Data supplied.
━━━━━━
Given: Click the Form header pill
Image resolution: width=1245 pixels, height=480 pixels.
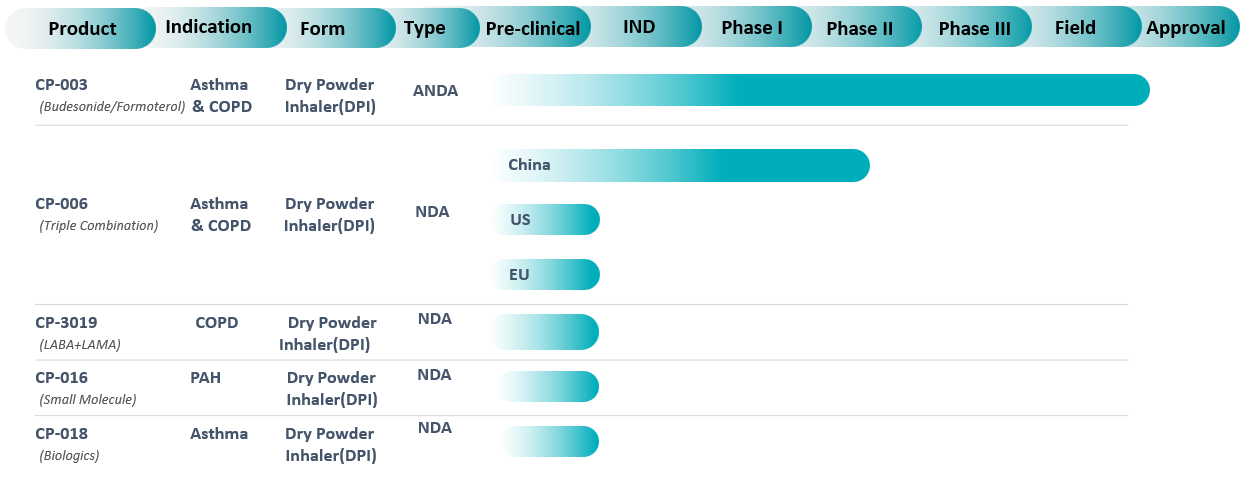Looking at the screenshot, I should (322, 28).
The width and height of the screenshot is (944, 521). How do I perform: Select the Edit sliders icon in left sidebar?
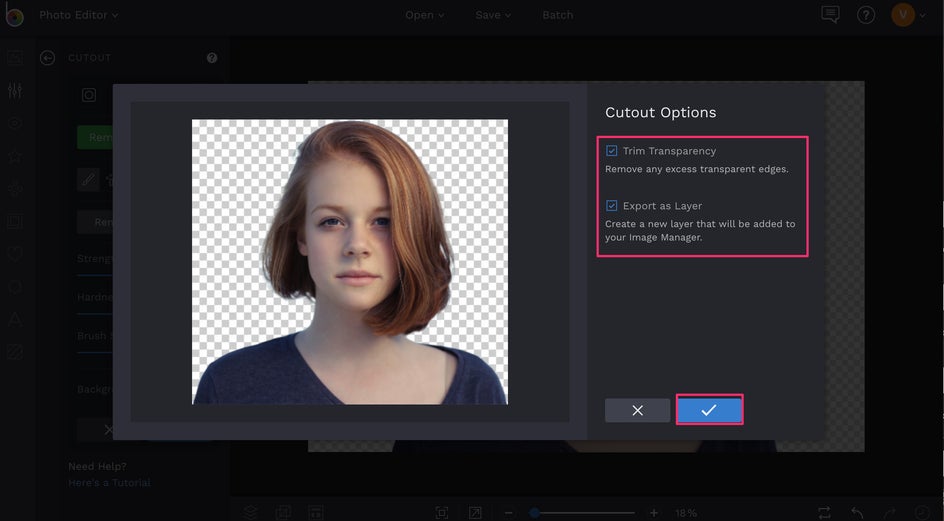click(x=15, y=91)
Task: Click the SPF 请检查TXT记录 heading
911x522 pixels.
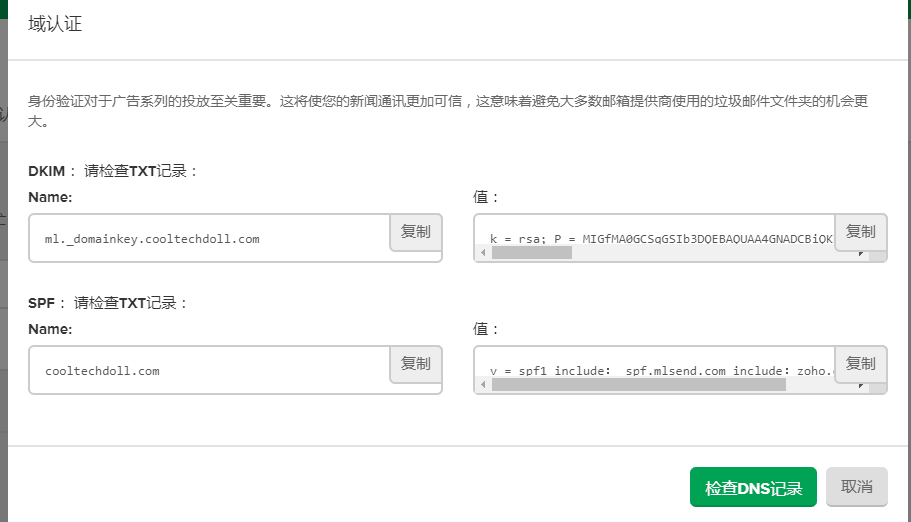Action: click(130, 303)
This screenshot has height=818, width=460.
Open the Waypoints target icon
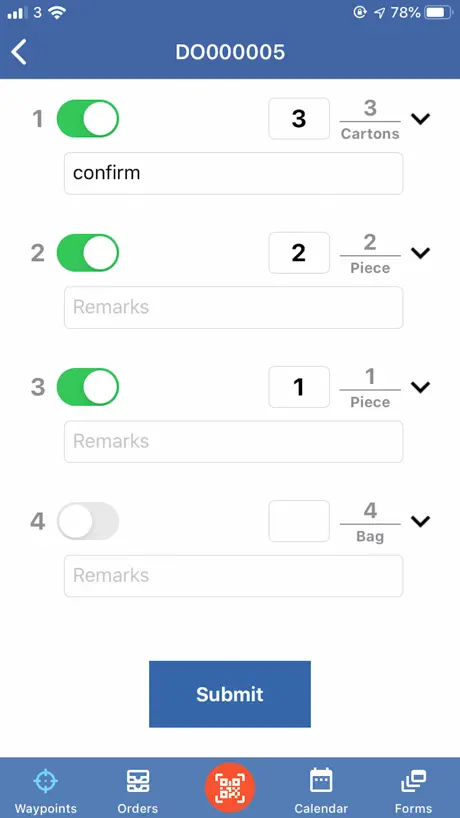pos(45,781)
━━━━━━
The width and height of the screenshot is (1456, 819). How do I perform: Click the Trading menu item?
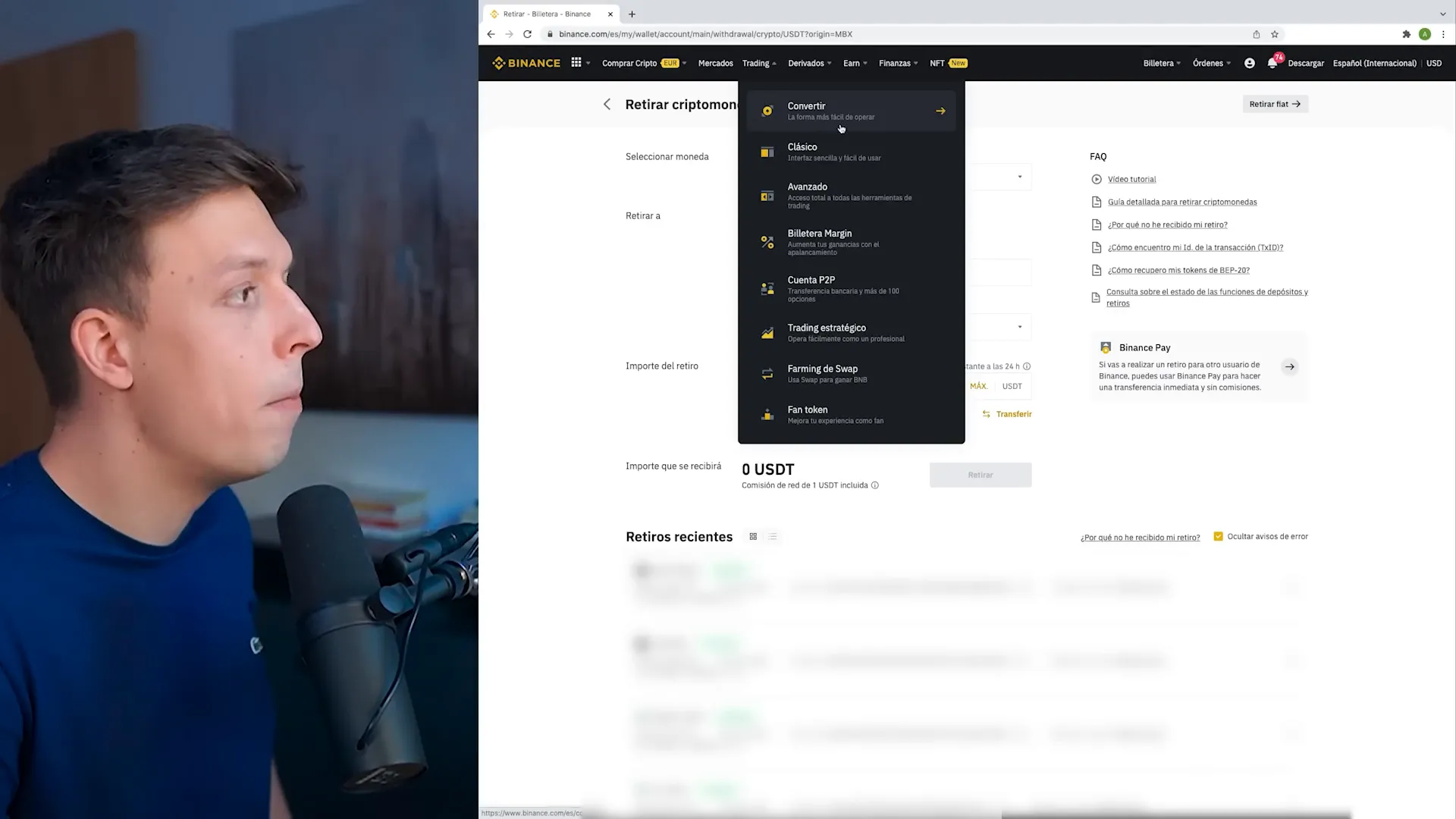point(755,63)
━━━━━━
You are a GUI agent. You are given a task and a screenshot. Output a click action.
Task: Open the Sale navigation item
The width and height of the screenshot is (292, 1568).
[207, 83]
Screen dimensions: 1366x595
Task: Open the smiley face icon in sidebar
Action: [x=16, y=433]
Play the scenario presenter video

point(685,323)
━━━━━━
Work request. Your answer should consist of the lines above between those holding "Given: Click the Form header pill" and "Task: Click the SPF 请检查TXT记录 heading", inclusive, reproduced word for word and without pictures.

Your solution.
Given: Click the Form header pill
Image resolution: width=1245 pixels, height=480 pixels.
Looking at the screenshot, I should (322, 28).
The width and height of the screenshot is (944, 521). How do I perform: Select the Edit sliders icon in left sidebar?
click(x=15, y=91)
Task: Click the SPF 请检查TXT记录 heading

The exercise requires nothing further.